GUERRERO SHOCKINGLY DOMINANT, STOPS ROSAS IN SEVENT
Former 115 lb. titlist Rodrigo Guerrero scored a minor upset with a 7th round stoppage of Daniel Rosas. The bout was by far the best of the weekend, with Rosas rallying from a horrible start to make a fight of it, but was ultimately worn down late in round seven.
The bout served as proof that you should take what’s offered rather than letting a fight marinate to the point of burning the sauce and ruining the meal.
Rosas was once in line for a mandatory title shot versus long-reigning super flyweight titlist Omar Narvaez. An injury prevented the unbeaten Mexican from following through on that opportunity, but - for reasons only his handlers can explain – that fight was never again revisited.
The 24-year old has taken five straight fights above the super flyweight limit, having now completely outgrown the division. Attempts to revive his contender status have proven futile. A decision win over Juan Alberto Rosas (no relation) last October took place at the bantamweight limit, but the unbeaten fighter hardly looked like a future champion on the night.
He looked even less so on Saturday night, this time in a fitting measure as the fight came against an actual former champion.
Guerrero has endured several peaks and valleys over the past eight-plus years of his career. A pro since 17, the battle-tested Mexican overcame a rough start to his career and a poor showing in his first title challenge to slug his way back to the title picture. A narrow points loss to Raul Martinez in Nov. ’10 came with sweet revenge, scoring a convincing win – albeit in a cut-shortened bout – to capture a vacant title.
The reign was brief, losing his belt in his very next fight and then landing on the wrong end of history in his next title challenge. A disputed points loss to Daiki Kameda last September marked the first time ever that three brothers simultaneously reigned as major titlists.

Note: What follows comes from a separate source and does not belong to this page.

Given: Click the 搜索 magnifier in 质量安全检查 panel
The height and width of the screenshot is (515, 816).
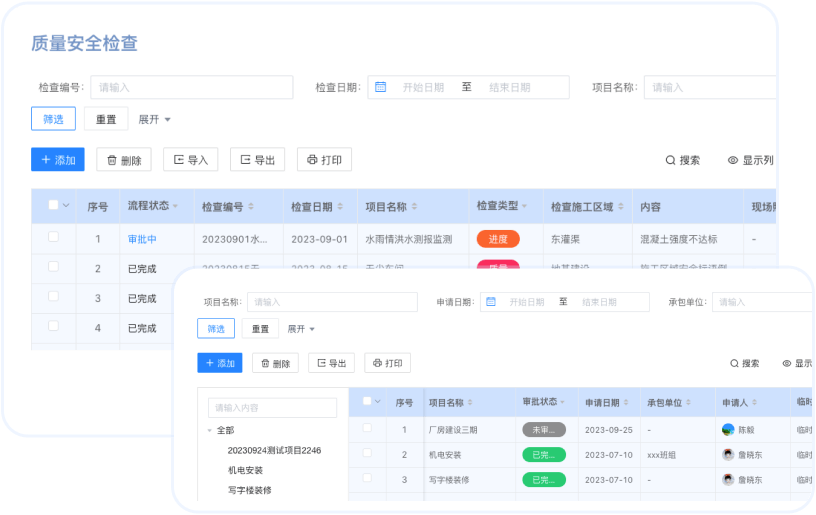Looking at the screenshot, I should (671, 160).
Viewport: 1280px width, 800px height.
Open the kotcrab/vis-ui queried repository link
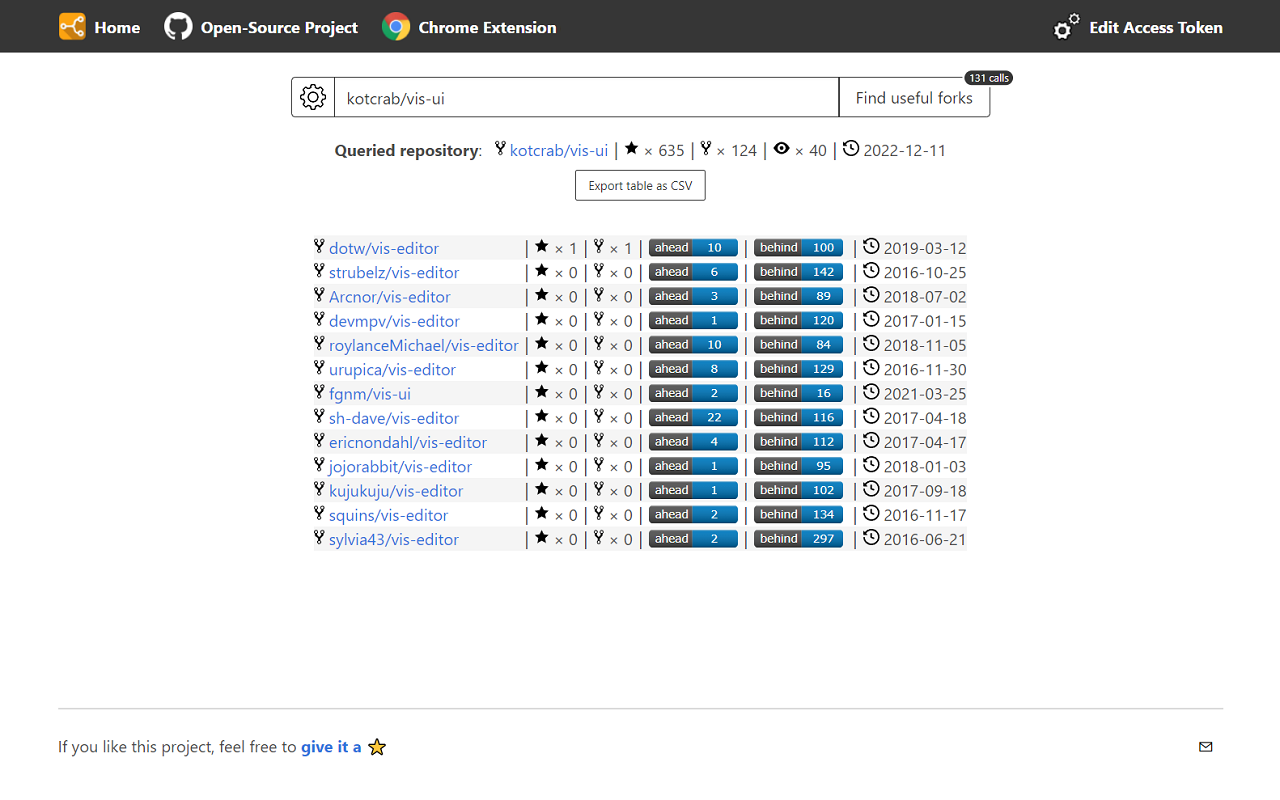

There was no title at stake or even the assurance of a title shot in Saturday’s fight with Rosas, but Guerrero fought as if his career was on the line. Perhaps it was, even at age 26 as he has been forced to work harder than most for everything he’s achieved.
That level of desire and willingness showed in the opening round, when Rosas was dropped hard and nearly taken out. Guerrero applied heavy pressure in the first couple of rounds, before Rosas was able to rally back in round three.
A deep cut over Rosas’ eye slowed his momentum in the fourth round, and perhaps played a factor in the fight, Guerrero didn’t show any mercy, pouring on the attack although Rosas was firing back plenty in return.
For boxing fans, the fight was one of the better entries in a weekend loaded with boxing action around the world. It’s doubtful that Rosas will be content with simply wearing that badge, as his days as an unbeaten fighter quickly came to an end. Guerrero had the rising young contender in considerable trouble before the fight was stopped in round seven.
Guerrero returns to the win column for the first time in nearly a year as his record improves to 20-5-1 (12KO). Perhaps another title fight is in store, or perhaps not. But the former champ can take great pride in knowing that such a fate is now completely out of the running for Rosas, who falls to 17-1-1 (10KO) in a fight that said a lot more about what he should have previously done than what he can potentially do.
TV AZTECA UNDERCARD
Javier Cifuentes' pro debut was nowhere nearly as memorable as his brother Jose, as he was stopped in four rounds by Luis Nery in their televised preliminary bout.
Nery looked every bit the part of an unbeaten prospect having his way with a debutant, boxing early and pouring on the power as the fight progressed. A series of left hooks lare in round four had Cifuentes in trouble, prompting the stoppage.
The official time was 2:10 of round four. Nery advances to 11-0 (7KO); Cifuentes is now 0-1 (0KO).
In the opening bout of the telecast, Naciff Castillo and debuting Jose Cifuentes fought to a six-round draw. Scores were 58-56 Castillo (17-5-2, 5KO), 58-56 Cifuentes (0-0-1, 0KO) and 57-57 even.